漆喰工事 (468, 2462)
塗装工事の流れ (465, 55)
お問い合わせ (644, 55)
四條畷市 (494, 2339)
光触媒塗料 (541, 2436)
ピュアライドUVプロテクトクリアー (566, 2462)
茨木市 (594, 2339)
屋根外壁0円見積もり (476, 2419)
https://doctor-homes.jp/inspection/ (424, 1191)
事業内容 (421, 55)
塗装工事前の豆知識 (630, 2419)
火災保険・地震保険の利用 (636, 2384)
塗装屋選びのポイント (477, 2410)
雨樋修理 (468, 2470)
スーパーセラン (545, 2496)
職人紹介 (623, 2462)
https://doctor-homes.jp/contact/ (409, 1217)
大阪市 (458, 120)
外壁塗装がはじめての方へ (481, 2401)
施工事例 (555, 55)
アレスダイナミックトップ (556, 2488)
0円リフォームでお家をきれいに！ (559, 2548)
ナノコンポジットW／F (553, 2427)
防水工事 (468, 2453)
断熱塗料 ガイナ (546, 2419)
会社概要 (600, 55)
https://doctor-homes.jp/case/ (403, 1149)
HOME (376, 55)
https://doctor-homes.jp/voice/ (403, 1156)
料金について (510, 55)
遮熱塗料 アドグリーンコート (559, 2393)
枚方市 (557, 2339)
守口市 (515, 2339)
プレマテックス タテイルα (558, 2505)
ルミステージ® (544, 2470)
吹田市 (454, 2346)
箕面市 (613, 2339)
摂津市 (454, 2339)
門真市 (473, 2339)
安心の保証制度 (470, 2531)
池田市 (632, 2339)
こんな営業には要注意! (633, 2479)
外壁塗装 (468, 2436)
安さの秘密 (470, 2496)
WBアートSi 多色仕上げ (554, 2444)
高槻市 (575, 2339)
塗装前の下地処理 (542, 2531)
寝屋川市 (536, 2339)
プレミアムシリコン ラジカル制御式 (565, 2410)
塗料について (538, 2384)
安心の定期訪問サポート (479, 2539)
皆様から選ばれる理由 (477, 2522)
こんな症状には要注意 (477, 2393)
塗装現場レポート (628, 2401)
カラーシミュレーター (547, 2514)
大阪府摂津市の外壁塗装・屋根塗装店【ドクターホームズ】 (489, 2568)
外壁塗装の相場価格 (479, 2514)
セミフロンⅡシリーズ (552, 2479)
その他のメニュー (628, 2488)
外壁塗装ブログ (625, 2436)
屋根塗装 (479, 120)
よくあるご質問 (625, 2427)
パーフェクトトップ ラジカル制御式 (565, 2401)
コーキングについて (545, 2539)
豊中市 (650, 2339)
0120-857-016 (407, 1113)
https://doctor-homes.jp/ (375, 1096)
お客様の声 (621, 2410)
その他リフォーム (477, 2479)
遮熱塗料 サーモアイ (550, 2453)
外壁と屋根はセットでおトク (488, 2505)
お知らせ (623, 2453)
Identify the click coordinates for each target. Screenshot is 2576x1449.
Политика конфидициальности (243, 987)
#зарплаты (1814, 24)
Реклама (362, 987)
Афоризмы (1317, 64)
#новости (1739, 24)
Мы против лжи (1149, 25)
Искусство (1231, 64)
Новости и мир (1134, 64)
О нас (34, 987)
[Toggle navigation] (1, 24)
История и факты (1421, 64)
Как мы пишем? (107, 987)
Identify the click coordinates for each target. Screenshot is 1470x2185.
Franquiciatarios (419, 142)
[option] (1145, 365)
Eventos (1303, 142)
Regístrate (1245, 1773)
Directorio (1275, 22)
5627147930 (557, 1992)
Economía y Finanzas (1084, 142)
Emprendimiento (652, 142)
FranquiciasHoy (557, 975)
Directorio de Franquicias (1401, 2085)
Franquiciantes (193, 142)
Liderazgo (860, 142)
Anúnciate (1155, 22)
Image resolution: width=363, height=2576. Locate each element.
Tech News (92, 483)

+ + + + +

### [ABOUT THIS TASK]
Transcribe all of the data, keeping every line identical.

### [REPLY]
漆喰工事 (468, 2462)
塗装工事の流れ (465, 55)
お問い合わせ (644, 55)
四條畷市 (494, 2339)
光触媒塗料 (541, 2436)
ピュアライドUVプロテクトクリアー (566, 2462)
茨木市 (594, 2339)
屋根外壁0円見積もり (476, 2419)
https://doctor-homes.jp/inspection/ (424, 1191)
事業内容 (421, 55)
塗装工事前の豆知識 (630, 2419)
火災保険・地震保険の利用 (636, 2384)
塗装屋選びのポイント (477, 2410)
雨樋修理 (468, 2470)
スーパーセラン (545, 2496)
職人紹介 (623, 2462)
https://doctor-homes.jp/contact/ (409, 1217)
大阪市 (458, 120)
外壁塗装がはじめての方へ (481, 2401)
施工事例 (555, 55)
アレスダイナミックトップ (556, 2488)
0円リフォームでお家をきれいに！ (559, 2548)
ナノコンポジットW／F (553, 2427)
防水工事 (468, 2453)
断熱塗料 ガイナ (546, 2419)
会社概要 (600, 55)
https://doctor-homes.jp/case/ (403, 1149)
HOME (376, 55)
https://doctor-homes.jp/voice/ (403, 1156)
料金について (510, 55)
遮熱塗料 アドグリーンコート (559, 2393)
枚方市 (557, 2339)
守口市 (515, 2339)
プレマテックス タテイルα (558, 2505)
ルミステージ® (544, 2470)
吹田市 (454, 2346)
箕面市 (613, 2339)
摂津市 (454, 2339)
門真市 (473, 2339)
安心の保証制度 (470, 2531)
池田市 (632, 2339)
こんな営業には要注意! (633, 2479)
外壁塗装 (468, 2436)
安さの秘密 (470, 2496)
WBアートSi 多色仕上げ (554, 2444)
高槻市 (575, 2339)
塗装前の下地処理 (542, 2531)
寝屋川市 (536, 2339)
プレミアムシリコン ラジカル制御式 (565, 2410)
塗料について (538, 2384)
安心の定期訪問サポート (479, 2539)
皆様から選ばれる理由 (477, 2522)
こんな症状には要注意 (477, 2393)
塗装現場レポート (628, 2401)
カラーシミュレーター (547, 2514)
大阪府摂津市の外壁塗装・屋根塗装店【ドクターホームズ】 (489, 2568)
外壁塗装の相場価格 (479, 2514)
セミフロンⅡシリーズ (552, 2479)
その他のメニュー (628, 2488)
外壁塗装ブログ (625, 2436)
屋根塗装 (479, 120)
よくあるご質問 (625, 2427)
パーフェクトトップ ラジカル制御式 (565, 2401)
コーキングについて (545, 2539)
豊中市 (650, 2339)
0120-857-016 (407, 1113)
https://doctor-homes.jp/ (375, 1096)
お客様の声 (621, 2410)
その他リフォーム (477, 2479)
遮熱塗料 サーモアイ (550, 2453)
外壁と屋根はセットでおトク (488, 2505)
お知らせ (623, 2453)
Identify the click coordinates for each target. Screenshot is 2576x1449.
Политика конфидициальности (243, 987)
#зарплаты (1814, 24)
Реклама (362, 987)
Афоризмы (1317, 64)
#новости (1739, 24)
Мы против лжи (1149, 25)
Искусство (1231, 64)
Новости и мир (1134, 64)
О нас (34, 987)
[Toggle navigation] (1, 24)
История и факты (1421, 64)
Как мы пишем? (107, 987)
Identify the click coordinates for each target. Screenshot is 1470x2185.
Franquiciatarios (419, 142)
[option] (1145, 365)
Eventos (1303, 142)
Regístrate (1245, 1773)
Directorio (1275, 22)
5627147930 (557, 1992)
Economía y Finanzas (1084, 142)
Emprendimiento (652, 142)
FranquiciasHoy (557, 975)
Directorio de Franquicias (1401, 2085)
Franquiciantes (193, 142)
Liderazgo (860, 142)
Anúnciate (1155, 22)
Image resolution: width=363, height=2576. Locate each element.
Tech News (92, 483)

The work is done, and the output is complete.